I, in no way shape or form, am saying that girls shouldn’t wear makeup. I believe that girls should use those things on the outside that help you feel confident and help you feel beautiful. I often tell girls, “Do your hair, put on some make up, find an outfit that makes you twirl.” In this particular group, the majority of them are very heavily made up. From what I was told, they would spend up to an hour doing their makeup. That’s pretty extreme. The goal was not to have them feel comfortable without make-up, or to expose all of their flaws, but it was to see what comes up when they have to take it off, to see what’s behind the mask. Sex addicts, and especially female sex addicts, are really used to using their outside appearance to get attention, to get validation, to get a hit. There’s a healthy relationship to their make-up, and then there’s the unhealthy relationship to their make-up, and I knew that there would be one or two who would have an extreme reaction to exposing and being that vulnerable. Part of that experiment was to see if the guys would notice, because I think that there’s this belief that they don’t look good without it, they look way better with it, it’s the only way people look at them, and nobody would like [them] if they didn’t wear it. So it was really cool to have the guys come in and actually not notice that the girls weren’t wearing make-up at all.

During one on one with Kendra, it comes out that her husband is her drug, kind of.

Not “kind of.” “Is.”

Isn’t there a slippery slope from the societal ideal that is “being in love” to “enmeshment?”

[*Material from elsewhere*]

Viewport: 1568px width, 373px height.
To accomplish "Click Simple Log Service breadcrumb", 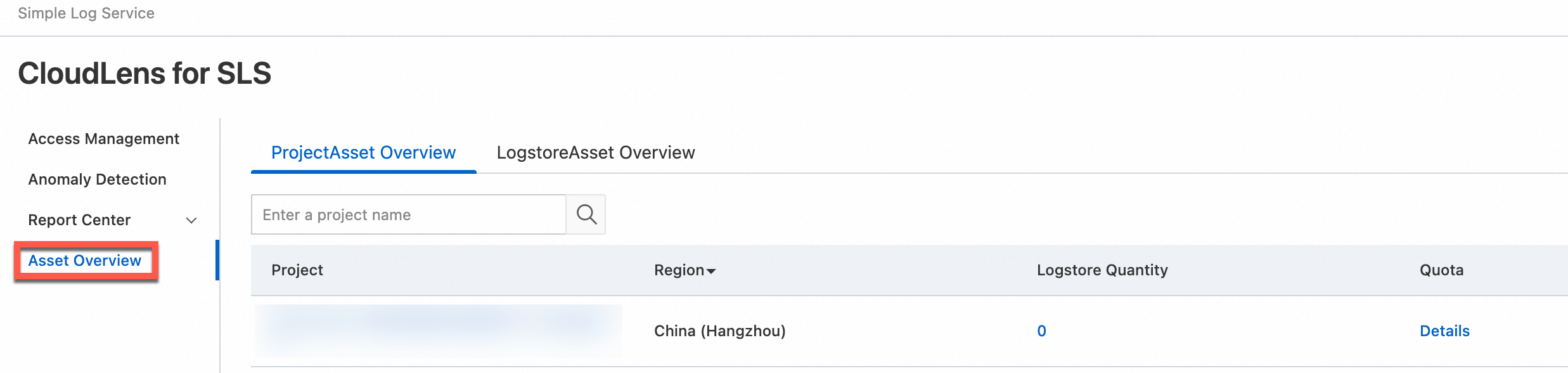I will pyautogui.click(x=86, y=13).
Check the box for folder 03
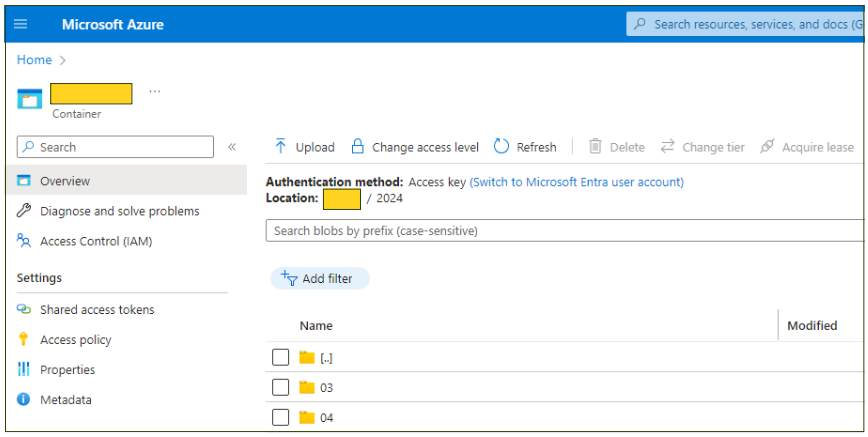868x437 pixels. (281, 387)
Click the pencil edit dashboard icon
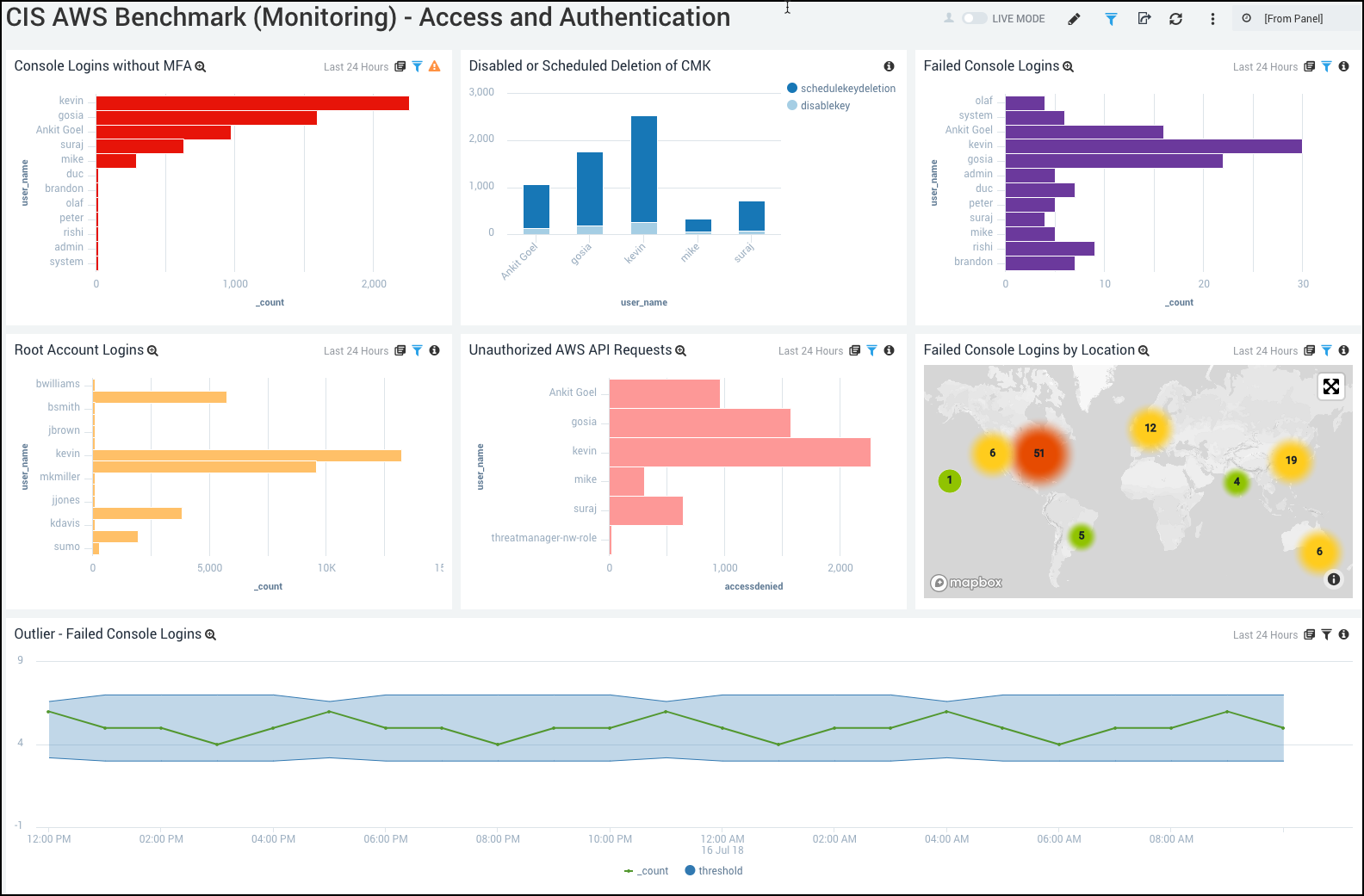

In the honeymoon phase of a relationship, it’s understandable, acceptable, and even biologically and anthropologically proven that we become completely obsessed with our romantic partner. A healthy relationship means that you maintain your individuality while also learning how to be together. It’s called “interdependence.” And interdependence is really a concept of learning over time how to figure out which of my needs I can meet on my own, or with the help of somebody else outside of my relationship, and which of my needs I need to bring to the relationship and get support from my partner. “Enmeshment” is that extreme, suffocating, it’s-all-about-the-other-person type of situation, which is really unhealthy. It’s different than having a really great, loving, healthy relationship. Kendra and Lukas are so enmeshed, she feels like if she stops taking care of him, he won’t survive. And he is so enmeshed with her that, even though he probably can’t list off the things he loves about her, he knows he loves her and has to be with her all the time. And he lets her take care of him. And I’ve talked about this with both of them, and they agree. They agree that this enmeshment is what’s killing the relationship. They have to learn how to be apart and create individual lives for themselves so that you have something to bring back to the relationship. If you become too dependent on the relationship and that’s all you have and that’s your food, air, water and everything, you’re going to suffocate. Eventually you will self destruct.

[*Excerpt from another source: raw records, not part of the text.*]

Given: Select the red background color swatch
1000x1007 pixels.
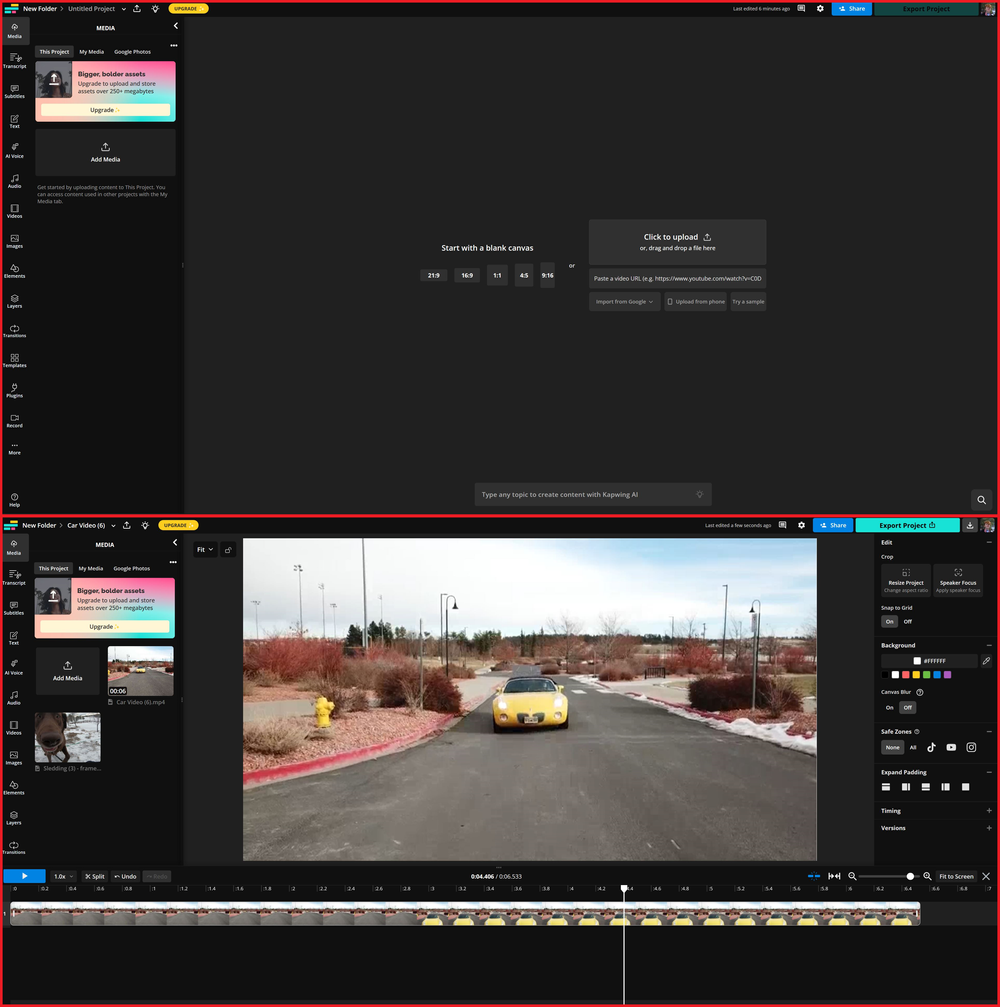Looking at the screenshot, I should 907,674.
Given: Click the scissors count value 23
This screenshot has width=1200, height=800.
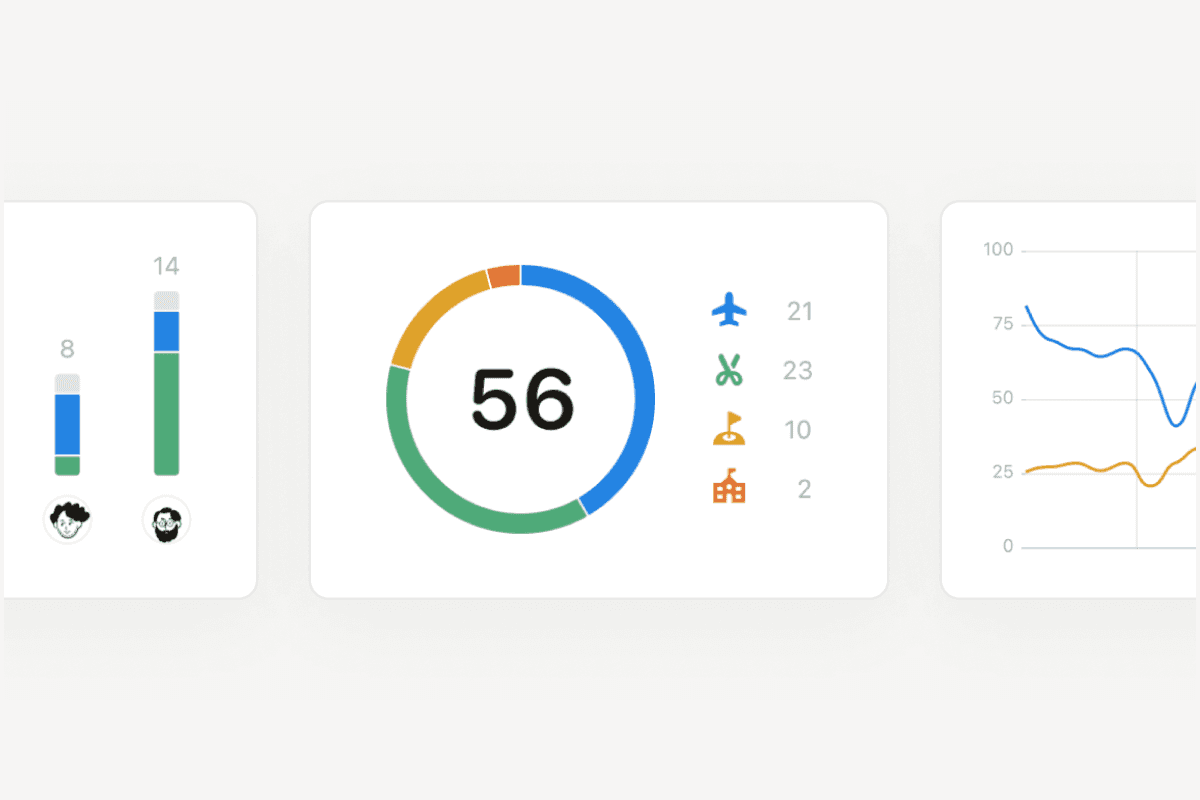Looking at the screenshot, I should (798, 371).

Finally, with the Nicole one on one, it comes out that she’s kind of a loner. And I thought it was a little ironic to have a loner in group therapy.

Well, it’s not unusual. And again, that’s one of the things that the group therapy process can bring that part of her out and have her work on it with other people. Really, the label “loner” means “inability to connect and be intimate with other human beings.” That’s really what it boils down to with her. Nicole is much more of a love addict than a sex addict, so really it’s an intimacy and attachment disorder. She truly wants to be in a relationship, but she doesn’t know how to connect and be vulnerable and have the healthy intimacy, so it’s easier to just shut it all down. She talks about the revolving door: people come in and out of her life, and it’s really painful for her. I think Nicole really did want to connect with people, but her whole life has been about surviving on her own and taking care of herself. So it’s really scary for her to trust other people and open up and be vulnerable. And I don’t know what shows up in future episodes, but her fear of being intimate and not feeling safe and letting her guard down comes out as anger at certain points also. I don’t know if that’ll show up, but it did come out.